Start GIVEN RECORDS

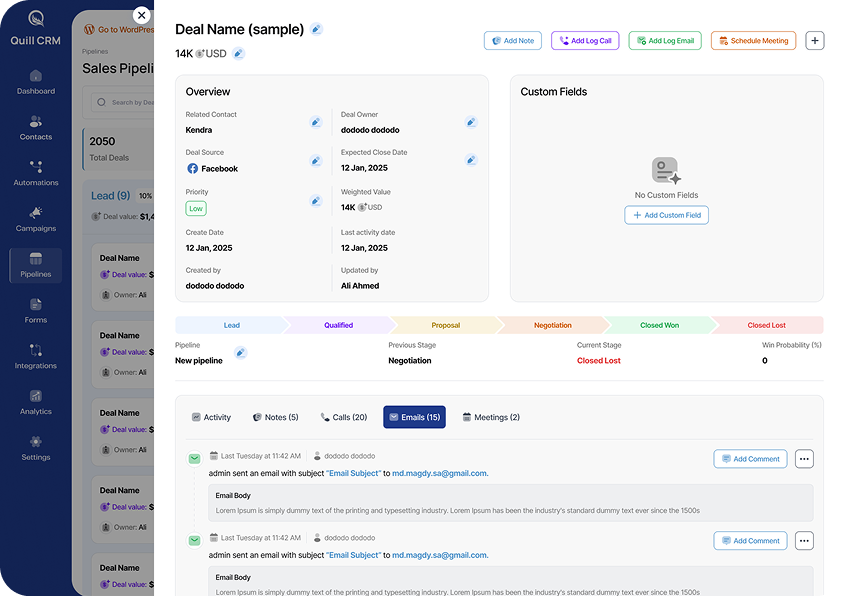Open Automations in the sidebar
This screenshot has height=597, width=845.
pos(36,173)
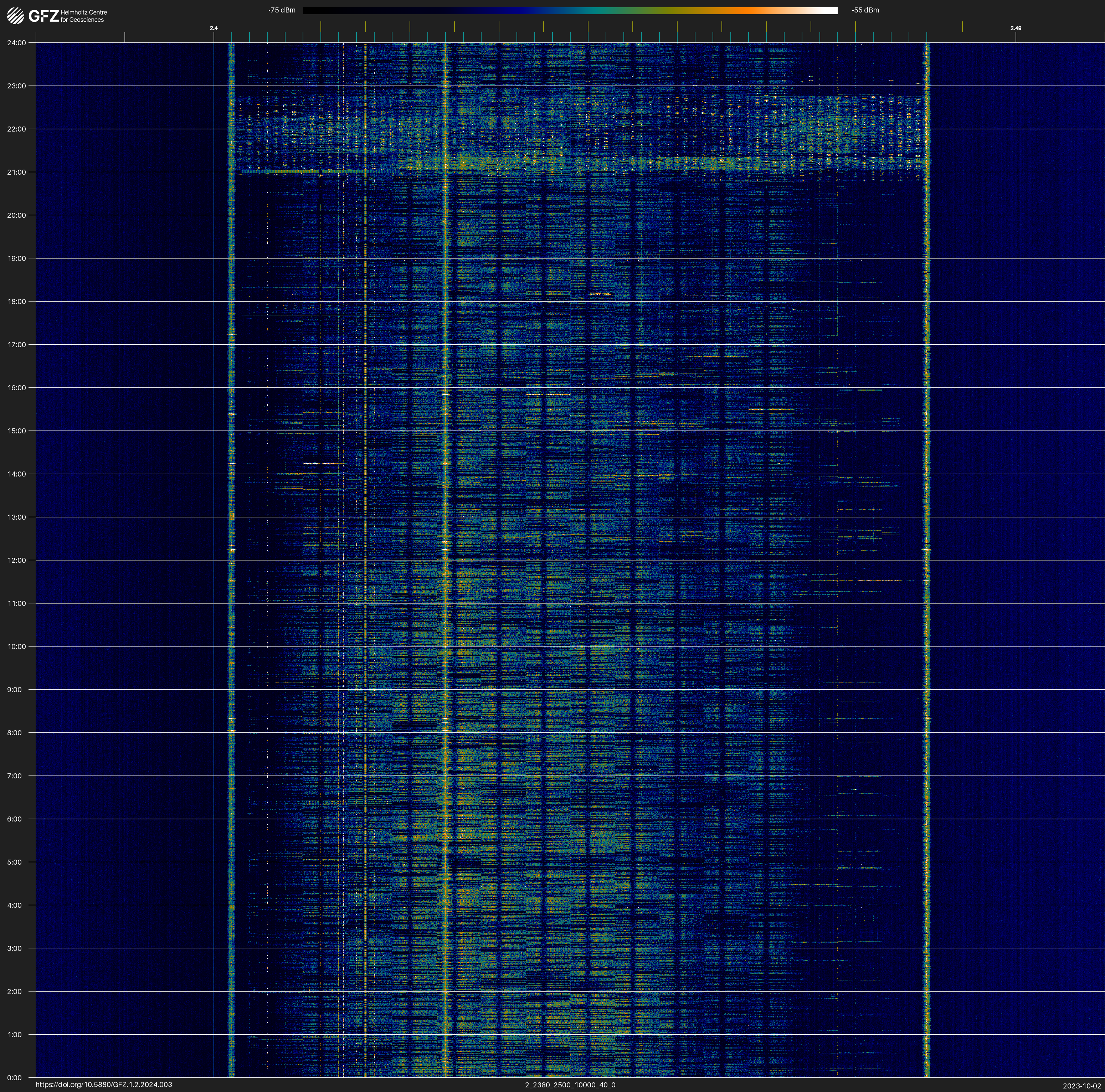This screenshot has width=1105, height=1092.
Task: Click the 21:00 time axis label
Action: click(x=17, y=172)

End GIVEN RECORDS

### WHAT IS NEEDED
Rewrite all of the records above with "screenshot" swapped for "image" everywhere and nothing else changed. Leave out the pictures.

### THE COMPLETED TASK
Open Automations in the sidebar
This image has height=597, width=845.
pos(36,173)
This image has width=1105, height=1092.
Task: Click the 21:00 time axis label
Action: click(x=17, y=172)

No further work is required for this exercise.